— START OF DATA FOR THE TASK —

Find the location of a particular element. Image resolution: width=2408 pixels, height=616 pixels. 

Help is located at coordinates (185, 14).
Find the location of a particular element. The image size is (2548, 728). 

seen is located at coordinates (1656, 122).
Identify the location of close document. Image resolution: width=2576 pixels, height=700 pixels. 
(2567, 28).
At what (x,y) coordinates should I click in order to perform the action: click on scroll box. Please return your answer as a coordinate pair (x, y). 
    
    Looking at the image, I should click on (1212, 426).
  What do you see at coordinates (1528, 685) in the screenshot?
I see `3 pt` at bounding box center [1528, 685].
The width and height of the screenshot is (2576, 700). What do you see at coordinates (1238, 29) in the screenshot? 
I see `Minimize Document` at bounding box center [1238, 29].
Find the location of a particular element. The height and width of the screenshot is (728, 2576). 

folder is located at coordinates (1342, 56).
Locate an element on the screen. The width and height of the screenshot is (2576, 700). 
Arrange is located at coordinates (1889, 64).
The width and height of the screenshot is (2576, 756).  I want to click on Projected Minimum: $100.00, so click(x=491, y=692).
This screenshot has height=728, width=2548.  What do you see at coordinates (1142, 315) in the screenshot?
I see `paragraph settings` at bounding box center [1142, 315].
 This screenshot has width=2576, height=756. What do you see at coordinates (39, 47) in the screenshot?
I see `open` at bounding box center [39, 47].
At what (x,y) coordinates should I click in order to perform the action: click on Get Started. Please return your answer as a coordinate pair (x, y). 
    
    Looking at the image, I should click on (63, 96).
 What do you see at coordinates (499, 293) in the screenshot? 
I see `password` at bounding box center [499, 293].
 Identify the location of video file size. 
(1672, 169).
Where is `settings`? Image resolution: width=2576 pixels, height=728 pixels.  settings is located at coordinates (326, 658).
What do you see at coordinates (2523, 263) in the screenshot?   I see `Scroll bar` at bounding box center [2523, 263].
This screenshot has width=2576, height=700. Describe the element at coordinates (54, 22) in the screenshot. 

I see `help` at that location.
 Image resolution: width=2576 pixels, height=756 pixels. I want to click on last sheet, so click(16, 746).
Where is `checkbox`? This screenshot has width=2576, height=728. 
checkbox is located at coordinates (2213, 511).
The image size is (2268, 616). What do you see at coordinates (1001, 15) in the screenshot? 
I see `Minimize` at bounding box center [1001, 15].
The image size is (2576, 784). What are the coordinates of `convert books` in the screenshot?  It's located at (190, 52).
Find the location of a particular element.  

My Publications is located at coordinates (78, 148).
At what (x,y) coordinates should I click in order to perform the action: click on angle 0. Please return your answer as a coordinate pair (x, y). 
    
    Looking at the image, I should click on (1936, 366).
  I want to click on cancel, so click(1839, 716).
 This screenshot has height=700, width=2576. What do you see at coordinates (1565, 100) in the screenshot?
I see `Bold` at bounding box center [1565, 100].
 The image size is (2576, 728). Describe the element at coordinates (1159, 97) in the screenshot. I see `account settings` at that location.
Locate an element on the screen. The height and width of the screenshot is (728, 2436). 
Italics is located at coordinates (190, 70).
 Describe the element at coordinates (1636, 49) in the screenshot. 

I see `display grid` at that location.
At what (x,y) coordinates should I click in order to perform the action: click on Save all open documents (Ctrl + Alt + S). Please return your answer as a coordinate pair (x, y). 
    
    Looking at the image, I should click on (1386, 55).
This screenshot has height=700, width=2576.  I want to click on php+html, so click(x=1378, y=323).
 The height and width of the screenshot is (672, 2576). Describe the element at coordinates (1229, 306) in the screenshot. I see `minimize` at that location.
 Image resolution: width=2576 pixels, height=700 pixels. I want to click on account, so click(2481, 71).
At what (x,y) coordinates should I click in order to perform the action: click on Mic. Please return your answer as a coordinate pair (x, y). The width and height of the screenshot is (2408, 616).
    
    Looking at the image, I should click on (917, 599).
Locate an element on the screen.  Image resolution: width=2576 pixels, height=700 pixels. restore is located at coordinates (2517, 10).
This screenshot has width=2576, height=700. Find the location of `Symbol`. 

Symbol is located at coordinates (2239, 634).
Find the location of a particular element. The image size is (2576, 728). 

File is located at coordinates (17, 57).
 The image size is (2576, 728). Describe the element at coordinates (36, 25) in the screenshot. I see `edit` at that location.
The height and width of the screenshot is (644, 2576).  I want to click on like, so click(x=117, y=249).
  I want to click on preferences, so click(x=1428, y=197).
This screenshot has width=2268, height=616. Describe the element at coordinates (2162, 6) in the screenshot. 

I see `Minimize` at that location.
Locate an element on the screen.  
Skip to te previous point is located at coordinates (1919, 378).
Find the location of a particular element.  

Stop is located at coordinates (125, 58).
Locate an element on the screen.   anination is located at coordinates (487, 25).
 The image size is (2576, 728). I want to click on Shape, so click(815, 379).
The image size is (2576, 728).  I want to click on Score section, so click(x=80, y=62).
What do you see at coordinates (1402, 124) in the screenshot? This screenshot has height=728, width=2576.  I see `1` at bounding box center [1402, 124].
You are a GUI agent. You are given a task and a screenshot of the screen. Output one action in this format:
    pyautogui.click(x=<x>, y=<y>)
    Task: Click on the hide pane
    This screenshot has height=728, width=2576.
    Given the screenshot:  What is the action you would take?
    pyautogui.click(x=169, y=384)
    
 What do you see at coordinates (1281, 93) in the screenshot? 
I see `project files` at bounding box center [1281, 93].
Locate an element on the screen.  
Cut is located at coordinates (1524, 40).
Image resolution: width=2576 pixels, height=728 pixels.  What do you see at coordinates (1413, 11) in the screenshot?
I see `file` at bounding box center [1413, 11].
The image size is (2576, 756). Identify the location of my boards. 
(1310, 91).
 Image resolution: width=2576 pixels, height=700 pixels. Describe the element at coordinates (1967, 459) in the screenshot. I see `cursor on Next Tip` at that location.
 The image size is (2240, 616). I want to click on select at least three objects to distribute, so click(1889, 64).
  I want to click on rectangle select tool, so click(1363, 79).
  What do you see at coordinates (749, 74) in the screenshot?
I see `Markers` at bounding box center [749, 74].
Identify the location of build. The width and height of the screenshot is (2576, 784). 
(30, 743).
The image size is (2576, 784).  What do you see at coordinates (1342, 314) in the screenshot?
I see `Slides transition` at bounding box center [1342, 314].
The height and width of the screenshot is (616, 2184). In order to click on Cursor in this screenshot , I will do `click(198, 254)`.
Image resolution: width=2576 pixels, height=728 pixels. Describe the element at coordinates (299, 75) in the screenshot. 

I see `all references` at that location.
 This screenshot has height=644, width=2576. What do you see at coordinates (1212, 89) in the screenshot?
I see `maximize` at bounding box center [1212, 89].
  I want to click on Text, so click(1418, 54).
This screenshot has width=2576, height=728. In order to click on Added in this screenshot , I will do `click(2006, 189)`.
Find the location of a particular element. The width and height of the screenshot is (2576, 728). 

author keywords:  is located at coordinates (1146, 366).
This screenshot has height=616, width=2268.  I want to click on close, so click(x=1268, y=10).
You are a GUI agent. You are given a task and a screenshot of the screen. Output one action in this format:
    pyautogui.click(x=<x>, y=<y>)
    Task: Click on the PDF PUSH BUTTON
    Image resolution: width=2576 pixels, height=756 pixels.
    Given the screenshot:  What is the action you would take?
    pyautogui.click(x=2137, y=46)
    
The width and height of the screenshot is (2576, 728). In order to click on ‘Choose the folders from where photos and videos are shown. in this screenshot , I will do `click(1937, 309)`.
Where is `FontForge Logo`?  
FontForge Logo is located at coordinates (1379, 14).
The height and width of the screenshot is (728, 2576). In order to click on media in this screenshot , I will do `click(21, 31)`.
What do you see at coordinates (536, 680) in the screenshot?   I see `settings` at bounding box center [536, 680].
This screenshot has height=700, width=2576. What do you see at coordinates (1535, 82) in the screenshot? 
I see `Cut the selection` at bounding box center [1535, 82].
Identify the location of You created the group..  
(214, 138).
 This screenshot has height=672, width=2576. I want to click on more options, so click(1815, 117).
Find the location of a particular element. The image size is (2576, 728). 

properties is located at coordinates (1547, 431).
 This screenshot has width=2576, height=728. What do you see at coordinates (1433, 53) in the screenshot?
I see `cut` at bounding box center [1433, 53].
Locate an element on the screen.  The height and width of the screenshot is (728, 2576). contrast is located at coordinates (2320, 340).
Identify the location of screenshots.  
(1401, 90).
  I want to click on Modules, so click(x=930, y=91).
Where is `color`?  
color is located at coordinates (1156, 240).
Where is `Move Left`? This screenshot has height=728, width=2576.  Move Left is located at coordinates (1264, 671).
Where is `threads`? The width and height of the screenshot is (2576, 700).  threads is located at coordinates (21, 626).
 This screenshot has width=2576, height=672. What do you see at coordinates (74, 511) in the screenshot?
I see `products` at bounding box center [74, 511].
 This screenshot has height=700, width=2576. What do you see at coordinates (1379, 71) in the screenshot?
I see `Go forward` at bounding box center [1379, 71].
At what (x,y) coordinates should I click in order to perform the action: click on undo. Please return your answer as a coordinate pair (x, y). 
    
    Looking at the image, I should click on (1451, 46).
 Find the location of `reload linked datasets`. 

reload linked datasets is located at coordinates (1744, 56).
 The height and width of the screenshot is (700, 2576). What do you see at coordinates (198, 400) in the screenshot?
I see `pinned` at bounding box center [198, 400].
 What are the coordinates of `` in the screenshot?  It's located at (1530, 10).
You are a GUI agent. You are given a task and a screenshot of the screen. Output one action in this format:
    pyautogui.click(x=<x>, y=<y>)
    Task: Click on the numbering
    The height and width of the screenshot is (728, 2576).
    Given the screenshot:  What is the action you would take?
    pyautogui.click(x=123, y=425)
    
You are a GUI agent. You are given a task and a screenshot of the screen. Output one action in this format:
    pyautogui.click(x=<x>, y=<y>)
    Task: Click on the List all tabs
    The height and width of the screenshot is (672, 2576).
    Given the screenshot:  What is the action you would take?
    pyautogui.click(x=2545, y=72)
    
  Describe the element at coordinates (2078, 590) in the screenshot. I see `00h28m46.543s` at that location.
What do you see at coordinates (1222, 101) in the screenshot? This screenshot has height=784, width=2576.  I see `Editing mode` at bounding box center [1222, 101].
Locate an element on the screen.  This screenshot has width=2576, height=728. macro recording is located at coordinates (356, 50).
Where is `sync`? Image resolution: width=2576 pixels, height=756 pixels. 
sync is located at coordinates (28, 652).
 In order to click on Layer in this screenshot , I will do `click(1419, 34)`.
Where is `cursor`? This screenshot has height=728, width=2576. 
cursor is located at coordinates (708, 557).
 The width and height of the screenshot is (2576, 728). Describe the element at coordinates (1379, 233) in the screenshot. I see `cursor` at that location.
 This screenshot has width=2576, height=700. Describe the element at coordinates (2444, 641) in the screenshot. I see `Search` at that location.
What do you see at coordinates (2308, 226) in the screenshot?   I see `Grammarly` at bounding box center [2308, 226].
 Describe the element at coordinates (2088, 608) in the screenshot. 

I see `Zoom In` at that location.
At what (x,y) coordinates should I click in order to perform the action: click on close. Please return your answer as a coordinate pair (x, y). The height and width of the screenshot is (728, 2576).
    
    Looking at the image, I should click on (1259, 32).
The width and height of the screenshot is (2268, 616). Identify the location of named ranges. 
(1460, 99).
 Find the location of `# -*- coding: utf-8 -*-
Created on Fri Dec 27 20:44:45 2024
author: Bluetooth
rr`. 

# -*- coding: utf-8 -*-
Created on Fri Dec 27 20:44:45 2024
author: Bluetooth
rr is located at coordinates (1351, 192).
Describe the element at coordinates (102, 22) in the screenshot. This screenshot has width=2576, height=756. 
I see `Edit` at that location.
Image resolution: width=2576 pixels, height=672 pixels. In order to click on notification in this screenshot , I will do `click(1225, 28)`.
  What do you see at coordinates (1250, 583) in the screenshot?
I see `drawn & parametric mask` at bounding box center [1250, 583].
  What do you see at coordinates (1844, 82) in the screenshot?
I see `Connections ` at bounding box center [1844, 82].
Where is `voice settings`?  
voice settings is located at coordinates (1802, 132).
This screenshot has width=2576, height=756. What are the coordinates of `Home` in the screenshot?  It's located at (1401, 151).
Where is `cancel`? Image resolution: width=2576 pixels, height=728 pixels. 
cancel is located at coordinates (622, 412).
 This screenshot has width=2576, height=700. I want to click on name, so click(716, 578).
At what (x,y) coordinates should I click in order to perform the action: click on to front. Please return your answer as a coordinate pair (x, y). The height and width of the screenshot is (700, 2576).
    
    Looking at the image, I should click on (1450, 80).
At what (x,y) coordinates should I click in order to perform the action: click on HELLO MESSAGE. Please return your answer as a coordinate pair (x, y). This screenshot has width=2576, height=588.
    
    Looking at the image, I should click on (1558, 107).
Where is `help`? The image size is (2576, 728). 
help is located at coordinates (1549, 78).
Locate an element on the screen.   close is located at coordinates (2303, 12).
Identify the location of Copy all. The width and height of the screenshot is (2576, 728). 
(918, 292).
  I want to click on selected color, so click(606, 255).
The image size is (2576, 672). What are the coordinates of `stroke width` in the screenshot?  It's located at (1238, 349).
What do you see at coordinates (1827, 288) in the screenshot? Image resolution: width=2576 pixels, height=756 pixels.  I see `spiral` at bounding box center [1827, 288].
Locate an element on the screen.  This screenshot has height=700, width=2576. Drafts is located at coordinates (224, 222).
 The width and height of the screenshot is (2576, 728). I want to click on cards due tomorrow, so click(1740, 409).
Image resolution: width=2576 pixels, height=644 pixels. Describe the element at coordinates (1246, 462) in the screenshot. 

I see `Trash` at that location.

— END OF DATA FOR THE TASK —

WORK TO BE COMPLETED ▸ Reproduce the material from its first line through the line containing "folder is located at coordinates (1342, 56).", swapping "particular element" for "specific element" and leaving everything else unchanged.

TASK ANSWER ▸
Find the location of a specific element. Image resolution: width=2408 pixels, height=616 pixels. 

Help is located at coordinates (185, 14).
Find the location of a specific element. The image size is (2548, 728). 

seen is located at coordinates (1656, 122).
Identify the location of close document. Image resolution: width=2576 pixels, height=700 pixels. 
(2567, 28).
At what (x,y) coordinates should I click in order to perform the action: click on scroll box. Please return your answer as a coordinate pair (x, y). 
    
    Looking at the image, I should click on (1212, 426).
  What do you see at coordinates (1528, 685) in the screenshot?
I see `3 pt` at bounding box center [1528, 685].
The width and height of the screenshot is (2576, 700). What do you see at coordinates (1238, 29) in the screenshot? 
I see `Minimize Document` at bounding box center [1238, 29].
Find the location of a specific element. The height and width of the screenshot is (728, 2576). 

folder is located at coordinates (1342, 56).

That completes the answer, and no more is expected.